● DIRECTIONS
(a) In the news article below on local governments and the state budget shortfall, rewrite the paragraph beginning "Gov. Jim Gibbons has proposed" as a short bulleted list that keeps its main facts.
(b) According to the news article below on local governments and the state budget shortfall, how much higher is local government pay than state pay?
(c) Extend the news article below on local governments and the state budget shortfall with a few more paragraphs, beginning after its final sentence.

● EXCERPT TO READ
● ● ● ● ● ● ●

Municipalities can’t afford to help, tax committee is told

State leaders are eyeing local government coffers to help make up some of the state’s budget shortfall. Local governments got to make the case Tuesday that they’re hurting too.

Gov. Jim Gibbons has proposed taking 4 cents of the property tax away from Clark and Washoe counties and charging all counties an additional 1 percent fee for collecting the sales tax. For Clark County, the lost revenue would be $89.2 million in the next biennium.

George Stevens, Clark County’s chief financial officer, said the county has cut $50 million from its budget this year and will reduce spending by another $70 million next year.

Meanwhile, the county will have to pay more than $100 million a year to keep University Medical Center open and expects a shortfall at the hospital this fiscal year of $60 million.

“We can’t keep absorbing these losses and continue to provide core services,” Stevens told the Senate Taxation Committee.

Stevens said 99 percent of the 724,000 property parcels in Clark County have declined in value and a little more than half of owners will pay less property tax next year.

Mark Vincent, acting deputy manager of Las Vegas city government, said the city is also going to collect less property tax revenue.

Arguing that local governments have money to spare, Gibbons’ chief of staff, Josh Hicks, and Andrew Clinger, director of the state Administration Department, told the committee there is a disparity between the salaries of state officials and local government workers. The pay of local governments is 37.9 percent higher than that of the state, Clinger said.

During the two-hour hearing, local government representatives appeared to find an ally in the committee’s chairman.

“The testimony shows that the governor did not understand some of the ramifications of the property tax,” said Sen. Bob Coffin, D-Las Vegas. “I won’t support it. Local governments can’t afford it.”


A popular tax rebate for senior citizens would double under a bill introduced in the state Senate.

The rebates of up to $500 offset property taxes for homeowners or up to 8.5 percent of a renter’s annual rent. An estimated 16,000-17,000 low-income seniors currently qualify for the rebates, given to those at least 62 years of age with a household income of $24,016 or less.

Sen. Joyce Woodhouse, D-Las Vegas, sponsored Senate Bill 122, which would push the maximum tax break to $1,000.

● ● ● ● ● ● ●

● SOURCE MATERIAL
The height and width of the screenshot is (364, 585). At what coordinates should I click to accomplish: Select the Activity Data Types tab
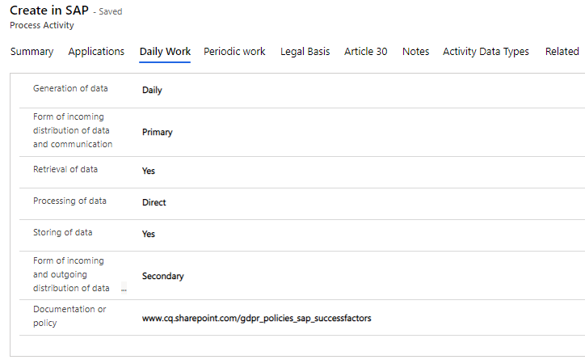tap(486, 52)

● ● ● ● ● ● ●

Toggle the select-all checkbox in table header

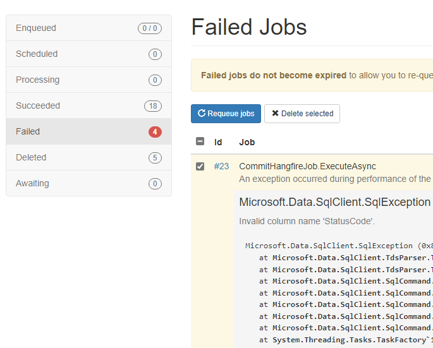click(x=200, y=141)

● ● ● ● ● ● ●

● TASK-BY-TASK RESULTS
(a)
- Gov. Jim Gibbons proposed taking 4 cents of the property tax from Clark and Washoe counties.
- He also proposed charging all counties an additional 1 percent fee for collecting the sales tax.
- Clark County would lose $89.2 million in revenue in the next biennium.

(b) Local government pay is 37.9 percent higher than state pay.

(c)
A $500 rebate “barely scratches the surface for what they need,” Woodhouse said. “I have no idea how far this piece of legislation will go, but we want to keep it on the front burner.”

Raising the rebates would cost the state an additional $1.5 million a year at a time when lawmakers must address a $2.4 billion budget shortfall.

Woodhouse said the bill would have to be placed on a priority list to be funded if sufficient money is found in the budget.

SB122 was referred to the Senate Taxation Committee for review.


Taxes that fund transportation projects in Southern Nevada are — like all other tax revenue — down, Regional Transportation Commission of Southern Nevada General Manager Jacob Snow told lawmakers Tuesday.

Sales tax revenue for roads are down 5.3 percent and the gasoline tax is off 6 percent. Citing those dismal numbers Tuesday, Snow told the Senate Transportation, Energy and Infrastructure Committee that Southern Nevada is ready to tap federal stimulus dollars for transportation projects.

Snow estimates Clark County could receive $30 million to $40 million, which isn’t enough for a major project, but could be used to fill potholes and get a high-tech bus line

up and running on Boulder Highway.

“We have $1 billion in ‘shovel ready,’ ” he said. The stimulus “won’t come close” to solving the transportation needs in Nevada, but it can offer some relief.

Rapid transit money in the stimulus bill would go to the Boulder Highway Ace project, a bus line that will operate like a light rail system in a dedicated lane on Boulder Highway with stations, platforms and traffic signal priority.

There are also as many as 12 road resurfacing projects that could be funded with the stimulus money, Snow said.